3.7: Modeling Using Variation

Direct Variation Let x and y denote two quantities. y varies directly with x, or y is directly proportional to x, if there is a nonzero number k such that y = k x. The number k is called the constant of proportionality.

Example The monthly payment, p, on Mr. Cawelti’s student loan varies directly with the amount borrowed, B. If the monthly payment is $20 for every $1000 borrowed, find an equation that relates the monthly payment p to the amount borrowed B. Find the monthly payment p when the amount borrowed B is $80,000.

The volume of tears cried is directly proportional to the amount of time Mr. Muzny spends grading his algebra 1 tests. A 60 minute grading session causes him to cry 1.5 oz. of tears. How much time did he spend grading if he cried 11 oz. of tears?

Inverse Variation

The length of a violin string varies inversely as the frequency of its vibrations. If a string 8 inches long vibrates at a frequency of 640 cycles per second, what is the frequency of a string that is 10 inches long?

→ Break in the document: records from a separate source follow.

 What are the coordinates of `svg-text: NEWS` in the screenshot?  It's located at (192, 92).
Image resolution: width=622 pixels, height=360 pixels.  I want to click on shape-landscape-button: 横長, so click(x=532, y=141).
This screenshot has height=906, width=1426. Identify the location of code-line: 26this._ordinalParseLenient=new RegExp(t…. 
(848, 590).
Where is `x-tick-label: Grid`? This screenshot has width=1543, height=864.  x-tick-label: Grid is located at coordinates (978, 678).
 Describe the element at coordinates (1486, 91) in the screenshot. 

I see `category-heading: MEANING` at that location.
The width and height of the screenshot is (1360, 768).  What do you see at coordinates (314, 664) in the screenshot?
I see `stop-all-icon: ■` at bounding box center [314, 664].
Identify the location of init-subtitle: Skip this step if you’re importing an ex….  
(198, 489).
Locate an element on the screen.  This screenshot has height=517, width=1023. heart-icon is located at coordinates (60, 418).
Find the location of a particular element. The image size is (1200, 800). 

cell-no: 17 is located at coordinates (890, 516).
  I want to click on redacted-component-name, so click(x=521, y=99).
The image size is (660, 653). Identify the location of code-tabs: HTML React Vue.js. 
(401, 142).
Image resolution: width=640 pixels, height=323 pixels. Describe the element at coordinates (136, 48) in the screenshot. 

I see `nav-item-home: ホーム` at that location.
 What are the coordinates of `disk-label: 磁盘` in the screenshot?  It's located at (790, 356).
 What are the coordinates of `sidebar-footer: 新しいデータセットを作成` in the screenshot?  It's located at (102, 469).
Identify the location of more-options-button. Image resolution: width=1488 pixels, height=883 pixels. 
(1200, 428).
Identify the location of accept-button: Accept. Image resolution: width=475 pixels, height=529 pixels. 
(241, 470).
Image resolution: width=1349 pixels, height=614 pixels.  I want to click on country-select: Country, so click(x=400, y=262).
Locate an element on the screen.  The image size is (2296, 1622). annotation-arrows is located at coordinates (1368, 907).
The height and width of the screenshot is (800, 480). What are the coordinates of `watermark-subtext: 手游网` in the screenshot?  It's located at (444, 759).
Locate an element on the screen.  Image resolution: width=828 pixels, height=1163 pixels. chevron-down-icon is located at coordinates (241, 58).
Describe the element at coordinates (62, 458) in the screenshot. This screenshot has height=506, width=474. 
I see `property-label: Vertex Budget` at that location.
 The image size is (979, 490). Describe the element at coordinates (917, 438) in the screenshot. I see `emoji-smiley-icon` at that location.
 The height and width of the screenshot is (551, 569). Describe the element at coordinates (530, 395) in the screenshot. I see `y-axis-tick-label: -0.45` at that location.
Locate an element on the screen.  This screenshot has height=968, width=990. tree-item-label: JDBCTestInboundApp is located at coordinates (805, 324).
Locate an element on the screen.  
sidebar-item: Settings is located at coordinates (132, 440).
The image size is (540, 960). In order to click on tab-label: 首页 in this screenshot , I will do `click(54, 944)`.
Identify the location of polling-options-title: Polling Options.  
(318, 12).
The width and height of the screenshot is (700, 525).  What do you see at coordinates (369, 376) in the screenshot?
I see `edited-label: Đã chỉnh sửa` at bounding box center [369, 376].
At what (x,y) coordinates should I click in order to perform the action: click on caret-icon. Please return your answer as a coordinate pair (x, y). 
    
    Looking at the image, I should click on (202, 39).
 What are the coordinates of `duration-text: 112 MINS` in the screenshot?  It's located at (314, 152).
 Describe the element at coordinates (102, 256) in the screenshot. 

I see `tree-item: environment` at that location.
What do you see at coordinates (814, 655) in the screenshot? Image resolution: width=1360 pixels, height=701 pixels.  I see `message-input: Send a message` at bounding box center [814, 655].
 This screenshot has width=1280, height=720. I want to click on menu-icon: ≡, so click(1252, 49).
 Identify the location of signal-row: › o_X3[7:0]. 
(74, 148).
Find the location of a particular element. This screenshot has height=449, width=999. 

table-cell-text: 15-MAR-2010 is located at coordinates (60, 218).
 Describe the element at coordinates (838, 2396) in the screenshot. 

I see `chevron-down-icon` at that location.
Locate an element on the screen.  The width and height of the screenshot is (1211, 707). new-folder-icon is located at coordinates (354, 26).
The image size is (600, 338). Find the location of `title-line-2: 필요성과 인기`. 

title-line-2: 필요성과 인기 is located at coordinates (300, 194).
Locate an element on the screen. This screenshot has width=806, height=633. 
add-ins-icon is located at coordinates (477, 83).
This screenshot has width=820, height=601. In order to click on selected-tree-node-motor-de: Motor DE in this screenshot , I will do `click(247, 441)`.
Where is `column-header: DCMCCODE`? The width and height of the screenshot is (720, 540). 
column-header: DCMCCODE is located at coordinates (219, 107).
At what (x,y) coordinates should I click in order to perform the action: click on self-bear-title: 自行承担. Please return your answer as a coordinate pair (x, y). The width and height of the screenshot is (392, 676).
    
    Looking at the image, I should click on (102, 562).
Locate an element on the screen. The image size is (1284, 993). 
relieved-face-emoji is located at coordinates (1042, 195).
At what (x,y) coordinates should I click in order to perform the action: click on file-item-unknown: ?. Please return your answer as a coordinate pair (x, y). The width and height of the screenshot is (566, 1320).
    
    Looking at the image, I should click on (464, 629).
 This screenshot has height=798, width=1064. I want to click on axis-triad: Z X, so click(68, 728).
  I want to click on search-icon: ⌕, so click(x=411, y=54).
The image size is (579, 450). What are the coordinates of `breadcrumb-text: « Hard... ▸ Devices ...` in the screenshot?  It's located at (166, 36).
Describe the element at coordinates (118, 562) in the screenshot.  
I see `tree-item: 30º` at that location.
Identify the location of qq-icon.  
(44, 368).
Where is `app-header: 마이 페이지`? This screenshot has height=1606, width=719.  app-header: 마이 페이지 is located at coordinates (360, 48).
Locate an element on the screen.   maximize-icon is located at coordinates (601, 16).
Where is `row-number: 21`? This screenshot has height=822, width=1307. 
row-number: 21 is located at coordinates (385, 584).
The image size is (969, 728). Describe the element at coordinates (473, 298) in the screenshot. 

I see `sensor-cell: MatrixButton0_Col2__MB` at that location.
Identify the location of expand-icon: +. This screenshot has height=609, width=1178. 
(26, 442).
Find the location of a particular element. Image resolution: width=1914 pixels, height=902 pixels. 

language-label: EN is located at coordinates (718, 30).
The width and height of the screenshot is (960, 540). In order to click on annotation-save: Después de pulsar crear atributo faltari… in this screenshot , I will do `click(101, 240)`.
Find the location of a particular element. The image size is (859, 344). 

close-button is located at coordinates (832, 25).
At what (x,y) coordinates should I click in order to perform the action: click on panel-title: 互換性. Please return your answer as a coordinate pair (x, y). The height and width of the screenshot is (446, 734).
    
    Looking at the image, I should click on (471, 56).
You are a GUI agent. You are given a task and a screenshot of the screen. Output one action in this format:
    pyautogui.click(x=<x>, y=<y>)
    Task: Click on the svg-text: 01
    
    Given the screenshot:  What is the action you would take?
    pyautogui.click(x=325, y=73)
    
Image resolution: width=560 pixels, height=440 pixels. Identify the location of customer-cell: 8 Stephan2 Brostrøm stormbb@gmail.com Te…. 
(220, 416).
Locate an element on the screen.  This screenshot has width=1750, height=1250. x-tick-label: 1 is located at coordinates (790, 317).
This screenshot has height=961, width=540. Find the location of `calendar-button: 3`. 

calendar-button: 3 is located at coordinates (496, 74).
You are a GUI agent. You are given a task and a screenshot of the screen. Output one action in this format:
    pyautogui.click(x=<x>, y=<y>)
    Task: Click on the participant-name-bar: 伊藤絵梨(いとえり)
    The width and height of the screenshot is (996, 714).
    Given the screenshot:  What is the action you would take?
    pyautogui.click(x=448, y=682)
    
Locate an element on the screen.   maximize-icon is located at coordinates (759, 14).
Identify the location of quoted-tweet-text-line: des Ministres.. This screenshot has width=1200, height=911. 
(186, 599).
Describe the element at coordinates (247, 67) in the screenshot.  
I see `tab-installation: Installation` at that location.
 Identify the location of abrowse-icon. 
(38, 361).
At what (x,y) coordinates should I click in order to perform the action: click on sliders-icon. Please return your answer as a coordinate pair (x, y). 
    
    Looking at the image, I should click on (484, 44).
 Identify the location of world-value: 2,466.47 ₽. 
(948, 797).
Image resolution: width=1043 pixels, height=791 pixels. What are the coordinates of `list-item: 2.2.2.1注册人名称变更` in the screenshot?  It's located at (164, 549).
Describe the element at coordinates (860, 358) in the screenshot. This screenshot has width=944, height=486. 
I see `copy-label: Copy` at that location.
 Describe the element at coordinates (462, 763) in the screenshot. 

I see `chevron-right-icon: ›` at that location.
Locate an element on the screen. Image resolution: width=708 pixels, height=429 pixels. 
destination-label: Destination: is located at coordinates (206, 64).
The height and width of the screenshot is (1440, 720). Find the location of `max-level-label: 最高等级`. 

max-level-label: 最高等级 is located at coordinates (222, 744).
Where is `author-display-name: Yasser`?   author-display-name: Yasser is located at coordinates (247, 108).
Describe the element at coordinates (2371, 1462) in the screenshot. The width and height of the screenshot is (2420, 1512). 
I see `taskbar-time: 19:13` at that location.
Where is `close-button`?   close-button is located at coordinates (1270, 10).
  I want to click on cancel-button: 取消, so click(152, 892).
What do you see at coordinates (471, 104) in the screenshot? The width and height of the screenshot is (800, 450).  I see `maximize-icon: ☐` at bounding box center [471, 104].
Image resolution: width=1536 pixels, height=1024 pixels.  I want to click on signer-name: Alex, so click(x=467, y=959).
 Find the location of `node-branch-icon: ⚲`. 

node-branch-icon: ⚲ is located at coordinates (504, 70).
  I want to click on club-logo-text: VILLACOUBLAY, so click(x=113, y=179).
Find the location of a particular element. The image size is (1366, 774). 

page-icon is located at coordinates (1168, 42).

While traveling at a constant speed in a car, the centrifugal accelerations passengers feel while the car is turning is inversely proportional to the radius of the turn. If the passengers feel an acceleration of 12 ft/sec 2 when the radius of the turn is 40 feet, find the acceleration the passengers feel when the radius of the turn is 160 feet?

Joint Variation

The time (in hours) it takes a satellite to complete an orbit around the earth varies directly with the radius of the orbit (from the center of the earth) and inversely with the orbital velocity. A satellite completes an orbit 810 miles above the earth in 16 hours at a velocity of 38,000 mph. Solve for the constant of proportionality, and write an equation(Use 3960 as the radius of the earth).